I sent the tcpdump in a pm to you Matthew

Packet trace says one connection. Ok, that means my current load simulator already matches your environment in that respect. I am working a new area of investigation and will report back.

Thank you again for all the help.
Matthew

I am continuing to build a simulator that will hopefully repeat the bug your code stimulates. So far the bug does not show up. I am now using an address sanitizer tool from Google so that even one appearance of the bug, even if mild, should show up (AddressSanitizer ยท google/sanitizers Wiki ยท GitHub).
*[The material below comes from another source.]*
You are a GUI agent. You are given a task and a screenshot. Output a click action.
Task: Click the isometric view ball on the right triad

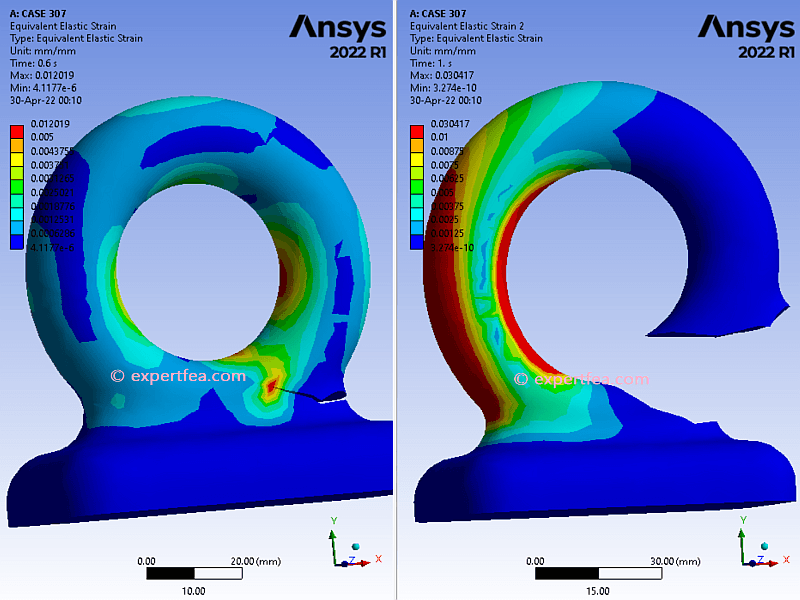(x=764, y=546)
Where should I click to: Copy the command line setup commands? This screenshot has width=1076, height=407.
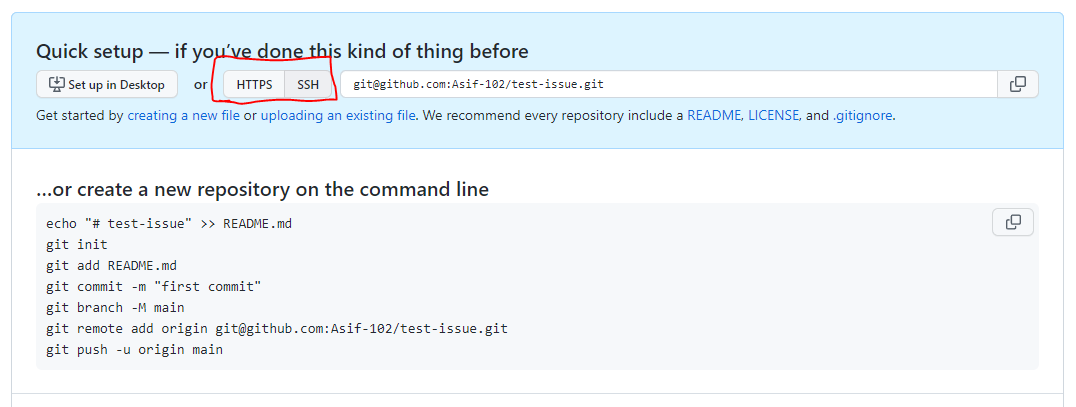pos(1013,222)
This implies that I might ask you to deploy a new libStarrocks that includes the address sanitizer tool later Thursday. That decision partially depends only whether or not your server already has the needed tool library. Would you execute the following command on your server:

find /lib/. -name libasan*

Example output from my server:
/lib/./gcc/x86_64-linux-gnu/10/libasan_preinit.o
/lib/./gcc/x86_64-linux-gnu/10/libasan.a
/lib/./gcc/x86_64-linux-gnu/10/libasan.so
/lib/./x86_64-linux-gnu/libasan.so.6.0.0
/lib/./x86_64-linux-gnu/libasan.so.6

The ".6" version is not important. My other server has ".5".

Thank you,
Matthew

Alright, sounds exciting!

find /lib/. -name libasan* returns no results. That means a new libStarrocks is required, or do I need to install the Address Sanitizer?

I believe I have worked out how to make our software build process include the sanitizer within libStarrocks. We use a non-normal build tool. I will report again soon.

My overnight simulation ran without problem, which is not helpful.

Joel,

I have been putting increasing levels of load against a 4 core 15G ram server. Even at 13,200 simultaneous transactions, nothing breaks. (garbage collections gets really mad, but crashes do not happen and ASAN sees nothing bad)

A colleague has suggested that maybe I should explore the rollback conditions. Example: I am on a local network so long delays in responding to the client are not severing the TCP connection. And Stardog's underlying storage library RocksDB is known to stall the application if it gets too far behind.

I am going to pick up the rollback thread of research over the Address Sanitize (libasan). I do have a libasan version built for you, but the tool has its own issues. Going to hold that back for now.

Are there any timeout rules that you directly set with the Unirest library, or are you just taking its defaults? And are there network routers/gateways between your Stardog server and clients? And are you setting any TCP KeepAlive requirements at the client?

Thank you,
Matthew

Thank you for your continued effort Matthew,

It's feels strange how the crashes are not occurring for you, even if only 20 applications uploads at the same time, Stardog crashes for us. Perhaps it is the amount of data each transaction handles that put the strain on Stardog? If 13,200 transactions is fine, I'm leaning more towards the amount of data being uploaded. I'll look into further how much data we actually try to upload and get back to you.

I'm not sure looking into rollbacks are the way forward, as Stardog already has crashed before our applications even send a rollback request.

We're simply using the default settings of Unirest. There could be quite a few routers/gateways between Stardog and the applications. Each application is set up in a different place, spread out in more or less all of Sweden. TCP KeepAlive is not being fiddled with.

So I went through one of the applications, and it tries to upload a total of 151 mb of data to Stardog. It's still not uploading as much data as others, so I think it could be up to 300-400 mb for a single application. The data is split into multiple requests as explained in previous posts.